Auf Rhodos hatte sich Saibene von den zehrenden Jahren erholen wollen: "Ich war acht Jahre lang ununterbrochen angestellt, das ist eine sehr lange Zeit, das ist ungewöhnlich." Nachdem er in Bielefeld im Dezember entlassen worden war, hätte er eigentlich frei gehabt. Doch so ganz ohne Fußball hatte er es ohnehin nicht ausgehalten. Saibene hospitierte bei Marco Rose, dem künftigen Gladbacher Trainer, und reiste mit Salzburg ins Trainingslager nach Portugal. Er flog mit seinem ältesten Sohn, einem Tottenham-Fan, nach London zum Halbfinale der Champions League, mit dem jüngeren Sohn ging er zu Chelsea in Stadion. Saibene sagt über Saibene: "Ich bin fußballbesessen."

Früher war er Stürmer, spielte in Belgien und der Schweiz. Heute gilt er dem Tischtennissport und dem Pokerspiel zugeneigt. Es heißt, er könne sein Blatt gut einschätzen. In Ingolstadt fällt das gerade schwer. Der Abstieg hat den Verein auf links gedreht. Welche Spieler bleiben? Welche gehen? Konstantin Kerschbaumer, den Saibene "Kerschi" nennt, hat gerade hinterlegt, den Verein verlassen zu wollen. Unter Saibene war der Österreicher in Bielefeld aufgeblüht. "Wenn er bleiben wird, wäre es super. Wenn er geht, gehört das zum Geschäft", sagt Saibene.

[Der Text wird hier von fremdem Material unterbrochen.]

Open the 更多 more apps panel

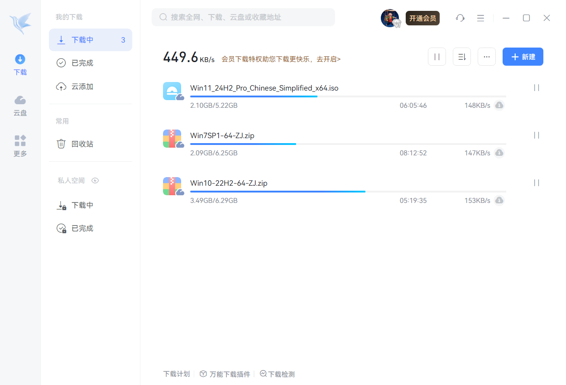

Michael Henke über Jeff Saibene

"Ich war mir nicht sicher, ob er den Schritt in die dritte Liga macht. Er hat sich ja in der zweiten Liga etabliert."

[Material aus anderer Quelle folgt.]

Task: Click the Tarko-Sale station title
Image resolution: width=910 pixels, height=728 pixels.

Von Saibenes Ideen ist der Sportdirektor schon begeistert. "Er will nicht in Schönheit sterben", beschreibt Henke den Stil seines Trainers. "Das kam mir gut zupass." Saibene spricht von hohem Pressing und viel Mut: "Bei Arminia haben wir viele Tore geschossen." Dafür wolle er mit seiner Mannschaft auch in Ingolstadt stehen. Dass der quälend lange Abstiegskampf seine Spuren im Team hinterlassen haben könnte, befürchtet er hingegen nicht. "Die Älteren, die bleiben werden, das sind Typen, das sind Persönlichkeiten. Ich habe da keine Bedenken."

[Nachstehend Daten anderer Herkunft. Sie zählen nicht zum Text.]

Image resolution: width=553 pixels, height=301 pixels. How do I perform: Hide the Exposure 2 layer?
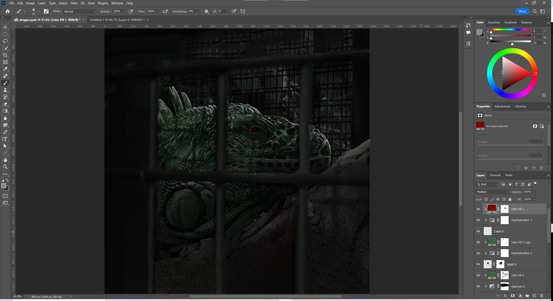[478, 287]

Vieles ist ungewiss in diesen Tagen in Ingolstadt. Klar ist, dass sie nicht mehr auf die Dienste des besten Torschützen, Sonny Kittel, zählen können. Er hat einen Vierjahresvertrag beim Zweitligisten Hamburger SV unterschrieben. Es wird geraunt, dass auch Dario Lezcano seinem Kollegen zum HSV folgen könnte. Christian Träsch, 2012 als Leitfigur geholt, bekommt in Ingolstadt keinen neuen Vertrag angeboten. Auch das Interesse aus Fürth an Innenverteidiger Mergim Mavraj hat sich herumgesprochen. Ob er nach seinem Urlaub nach Ingolstadt zurückkehrt, ist ungewiss.

Der Pokerspieler Saibene kann im Moment nicht wissen, welche Karten er in der Hand hält.